Kuasa Hukum Djoko Tjandra, Andri Putra Kusuma (kanan) saat menghadiri sidang Peninjauan Kembali (PK) yang diajukan oleh buronan kasus korupsi Cassie Bank Bali, Djoko Tjandra di Pengadilan Negeri Jakarta Selatan, Senin, (27/7). Sidang Peninjauan Kembali (PK) tersebut beragendakan mendengar pendapat jaksa atas permohonan Djoko Tjandra untuk menghadiri sidang melalui video telekonferensi. Republika/Putra M. Akbar
Foto: Republika/Putra M. Akbar
Kuasa Hukum Djoko Tjandra, Andri Putra Kusuma (kanan) saat menghadiri sidang Peninjauan Kembali (PK) yang diajukan oleh buronan kasus korupsi Cassie Bank Bali, Djoko Tjandra di Pengadilan Negeri Jakarta Selatan, Senin, (27/7). Sidang Peninjauan Kembali (PK) tersebut beragendakan mendengar pendapat jaksa atas permohonan Djoko Tjandra untuk menghadiri sidang melalui video telekonferensi. Republika/Putra M. Akbar

REPUBLIKA.CO.ID, oleh Bambang Noroyono, Febrianto Adi Saputro

Skandal terkait buronan hak tagih Bank Bali Djoko Tjandra masih jauh dari selesai. Setelah penetapan satu tersangka jenderal, Mabes Polri menegaskan bukan tak mungkin akan ada nama-nama lain yang terseret.

Baca Juga

Jenderal pembantu Djoko Tjandra bisa jadi bukan satu-satunya tersangka. Kepala Bareskrim Polri Komjen Listiyo Sigit Prabowo menegaskan, penyidikan maksimal tim gabungan, tak bakal ragu menyeret nama-nama lain yang terlibat sebagai tersangka.

Saat ini kepolisian baru menetapkan Brigjen Pol Prasetijo Utomo sebagai tersangka. “Tentunya akan ada tersangka-tersangka baru dalam kasus ini.
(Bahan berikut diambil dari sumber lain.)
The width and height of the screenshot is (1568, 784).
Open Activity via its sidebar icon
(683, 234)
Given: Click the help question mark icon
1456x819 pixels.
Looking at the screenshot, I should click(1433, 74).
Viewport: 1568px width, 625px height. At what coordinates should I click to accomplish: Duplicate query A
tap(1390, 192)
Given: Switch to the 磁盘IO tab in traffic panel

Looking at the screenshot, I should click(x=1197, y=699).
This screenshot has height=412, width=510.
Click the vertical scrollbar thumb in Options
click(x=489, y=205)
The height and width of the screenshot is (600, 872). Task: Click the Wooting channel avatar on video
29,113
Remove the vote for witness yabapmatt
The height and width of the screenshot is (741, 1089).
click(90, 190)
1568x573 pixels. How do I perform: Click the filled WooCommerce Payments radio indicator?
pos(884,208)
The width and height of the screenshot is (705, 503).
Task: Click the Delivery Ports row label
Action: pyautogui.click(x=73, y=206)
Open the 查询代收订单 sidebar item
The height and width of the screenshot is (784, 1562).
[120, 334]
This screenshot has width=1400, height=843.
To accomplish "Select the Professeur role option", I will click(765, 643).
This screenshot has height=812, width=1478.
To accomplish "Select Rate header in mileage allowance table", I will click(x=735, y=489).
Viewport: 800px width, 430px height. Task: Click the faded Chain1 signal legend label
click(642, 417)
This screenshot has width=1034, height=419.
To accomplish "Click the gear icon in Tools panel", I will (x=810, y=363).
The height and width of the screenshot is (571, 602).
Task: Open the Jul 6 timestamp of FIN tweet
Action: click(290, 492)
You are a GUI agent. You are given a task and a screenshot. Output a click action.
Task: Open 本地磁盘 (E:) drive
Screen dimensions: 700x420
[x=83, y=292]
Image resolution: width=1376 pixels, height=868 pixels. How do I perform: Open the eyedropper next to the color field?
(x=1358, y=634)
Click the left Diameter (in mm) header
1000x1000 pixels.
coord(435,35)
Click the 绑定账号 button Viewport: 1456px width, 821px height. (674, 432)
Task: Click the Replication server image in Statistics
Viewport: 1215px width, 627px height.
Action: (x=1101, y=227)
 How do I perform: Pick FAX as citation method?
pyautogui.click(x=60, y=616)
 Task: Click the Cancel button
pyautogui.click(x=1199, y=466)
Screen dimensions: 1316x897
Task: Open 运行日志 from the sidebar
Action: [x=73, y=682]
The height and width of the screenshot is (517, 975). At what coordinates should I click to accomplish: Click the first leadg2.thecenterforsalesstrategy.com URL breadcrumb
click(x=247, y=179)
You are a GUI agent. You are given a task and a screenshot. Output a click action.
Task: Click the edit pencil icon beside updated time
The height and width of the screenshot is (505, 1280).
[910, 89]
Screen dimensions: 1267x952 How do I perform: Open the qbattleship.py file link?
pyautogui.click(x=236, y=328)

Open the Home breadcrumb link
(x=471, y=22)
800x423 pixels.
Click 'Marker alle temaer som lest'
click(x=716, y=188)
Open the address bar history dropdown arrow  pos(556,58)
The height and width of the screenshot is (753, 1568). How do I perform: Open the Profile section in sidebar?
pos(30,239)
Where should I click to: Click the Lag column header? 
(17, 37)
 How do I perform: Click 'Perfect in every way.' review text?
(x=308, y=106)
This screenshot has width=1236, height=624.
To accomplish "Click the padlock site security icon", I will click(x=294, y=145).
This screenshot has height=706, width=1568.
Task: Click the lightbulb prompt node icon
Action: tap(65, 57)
Dan itu pasti akan kita rilis dalam jumpa pers berikutnya,” kata Komjen Listiyo di Bareskrim Polri, Jakarta, Senin (27/7).

Potensi adanya tersangka lain tersebut, kata Listiyo, pun tak cuma dalam penjeratan pidana umumnya saja. Sebab kata dia, Bareskrim mengajak Komisi Pemberantasan Korupsi (KPK) untuk mengungkap adanya dugaan memperkaya sendiri yang dilakukan para pembantu Djoko Tjandra selama masuk, dan berada di Indonesia.

Listiyo tak percaya, aksi para jenderal pembantu Djoko Tjandra dilakukan gratis tanpa maksud memperkaya diri sendiri. Karena itu, Bareskrim Polri membutuhkan peran KPK dalam menebalkan sangkaan praktik korupsi dalam skandal Djoko Tjandra tersebut.

“Kita juga sudah membuka lidik (penyidikan) baru, untuk melakukan tracing (penelusuran) aliran dana. Dan tentunya, nanti akan menyasar kepada siapa-siapa saja itu akan kita jelaskan kepada publik,” kata Listiyo menambahkan.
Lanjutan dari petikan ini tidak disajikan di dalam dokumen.